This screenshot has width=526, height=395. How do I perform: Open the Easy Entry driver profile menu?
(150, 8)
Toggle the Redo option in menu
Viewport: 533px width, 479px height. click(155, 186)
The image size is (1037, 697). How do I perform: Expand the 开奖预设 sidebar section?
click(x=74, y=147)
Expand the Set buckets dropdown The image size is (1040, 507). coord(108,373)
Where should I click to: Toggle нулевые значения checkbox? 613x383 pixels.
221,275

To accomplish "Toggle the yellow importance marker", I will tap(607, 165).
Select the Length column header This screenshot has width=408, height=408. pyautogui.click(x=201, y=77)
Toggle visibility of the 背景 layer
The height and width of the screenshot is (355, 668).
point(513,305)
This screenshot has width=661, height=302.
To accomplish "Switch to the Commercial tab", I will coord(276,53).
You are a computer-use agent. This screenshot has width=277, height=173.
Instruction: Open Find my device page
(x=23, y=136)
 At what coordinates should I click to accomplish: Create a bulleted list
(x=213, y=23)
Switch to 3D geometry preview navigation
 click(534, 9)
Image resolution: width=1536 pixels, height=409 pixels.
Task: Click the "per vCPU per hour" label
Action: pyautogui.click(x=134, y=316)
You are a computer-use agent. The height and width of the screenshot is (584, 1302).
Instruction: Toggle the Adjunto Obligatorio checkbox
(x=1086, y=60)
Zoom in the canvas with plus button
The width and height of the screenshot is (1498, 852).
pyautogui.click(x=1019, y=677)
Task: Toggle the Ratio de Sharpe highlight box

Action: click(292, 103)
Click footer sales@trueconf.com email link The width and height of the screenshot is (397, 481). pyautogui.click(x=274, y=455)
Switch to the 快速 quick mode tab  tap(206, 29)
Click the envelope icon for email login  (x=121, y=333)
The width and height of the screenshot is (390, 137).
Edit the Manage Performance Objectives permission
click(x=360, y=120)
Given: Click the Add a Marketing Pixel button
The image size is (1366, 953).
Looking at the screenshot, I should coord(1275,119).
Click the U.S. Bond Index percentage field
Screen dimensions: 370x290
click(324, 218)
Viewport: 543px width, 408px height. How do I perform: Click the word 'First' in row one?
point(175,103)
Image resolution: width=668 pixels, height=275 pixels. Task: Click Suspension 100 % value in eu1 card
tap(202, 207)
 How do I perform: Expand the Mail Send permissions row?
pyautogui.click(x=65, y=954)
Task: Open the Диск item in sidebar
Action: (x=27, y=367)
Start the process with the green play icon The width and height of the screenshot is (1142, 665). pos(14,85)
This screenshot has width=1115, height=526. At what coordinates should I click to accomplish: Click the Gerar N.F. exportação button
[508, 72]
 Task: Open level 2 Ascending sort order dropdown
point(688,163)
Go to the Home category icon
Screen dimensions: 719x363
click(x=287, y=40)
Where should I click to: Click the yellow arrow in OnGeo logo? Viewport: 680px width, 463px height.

**Problem details:** Exact repetition of every record is required.

**Reply:**
This screenshot has width=526, height=395. How do I perform: Open the Easy Entry driver profile menu?
(150, 8)
Toggle the Redo option in menu
Viewport: 533px width, 479px height. click(155, 186)
The image size is (1037, 697). How do I perform: Expand the 开奖预设 sidebar section?
click(x=74, y=147)
Expand the Set buckets dropdown The image size is (1040, 507). coord(108,373)
Where should I click to: Toggle нулевые значения checkbox? 613x383 pixels.
221,275

To accomplish "Toggle the yellow importance marker", I will tap(607, 165).
Select the Length column header This screenshot has width=408, height=408. pyautogui.click(x=201, y=77)
Toggle visibility of the 背景 layer
The height and width of the screenshot is (355, 668).
point(513,305)
This screenshot has width=661, height=302.
To accomplish "Switch to the Commercial tab", I will coord(276,53).
You are a computer-use agent. This screenshot has width=277, height=173.
Instruction: Open Find my device page
(x=23, y=136)
 At what coordinates should I click to accomplish: Create a bulleted list
(x=213, y=23)
Switch to 3D geometry preview navigation
 click(534, 9)
Image resolution: width=1536 pixels, height=409 pixels.
Task: Click the "per vCPU per hour" label
Action: pyautogui.click(x=134, y=316)
You are a computer-use agent. The height and width of the screenshot is (584, 1302).
Instruction: Toggle the Adjunto Obligatorio checkbox
(x=1086, y=60)
Zoom in the canvas with plus button
The width and height of the screenshot is (1498, 852).
pyautogui.click(x=1019, y=677)
Task: Toggle the Ratio de Sharpe highlight box

Action: click(292, 103)
Click footer sales@trueconf.com email link The width and height of the screenshot is (397, 481). pyautogui.click(x=274, y=455)
Switch to the 快速 quick mode tab  tap(206, 29)
Click the envelope icon for email login  (x=121, y=333)
The width and height of the screenshot is (390, 137).
Edit the Manage Performance Objectives permission
click(x=360, y=120)
Given: Click the Add a Marketing Pixel button
The image size is (1366, 953).
Looking at the screenshot, I should coord(1275,119).
Click the U.S. Bond Index percentage field
Screen dimensions: 370x290
click(324, 218)
Viewport: 543px width, 408px height. How do I perform: Click the word 'First' in row one?
point(175,103)
Image resolution: width=668 pixels, height=275 pixels. Task: Click Suspension 100 % value in eu1 card
tap(202, 207)
 How do I perform: Expand the Mail Send permissions row?
pyautogui.click(x=65, y=954)
Task: Open the Диск item in sidebar
Action: (x=27, y=367)
Start the process with the green play icon The width and height of the screenshot is (1142, 665). pos(14,85)
This screenshot has width=1115, height=526. At what coordinates should I click to accomplish: Click the Gerar N.F. exportação button
[508, 72]
 Task: Open level 2 Ascending sort order dropdown
point(688,163)
Go to the Home category icon
Screen dimensions: 719x363
click(x=287, y=40)
Where should I click to: Click the yellow arrow in OnGeo logo? Viewport: 680px width, 463px height.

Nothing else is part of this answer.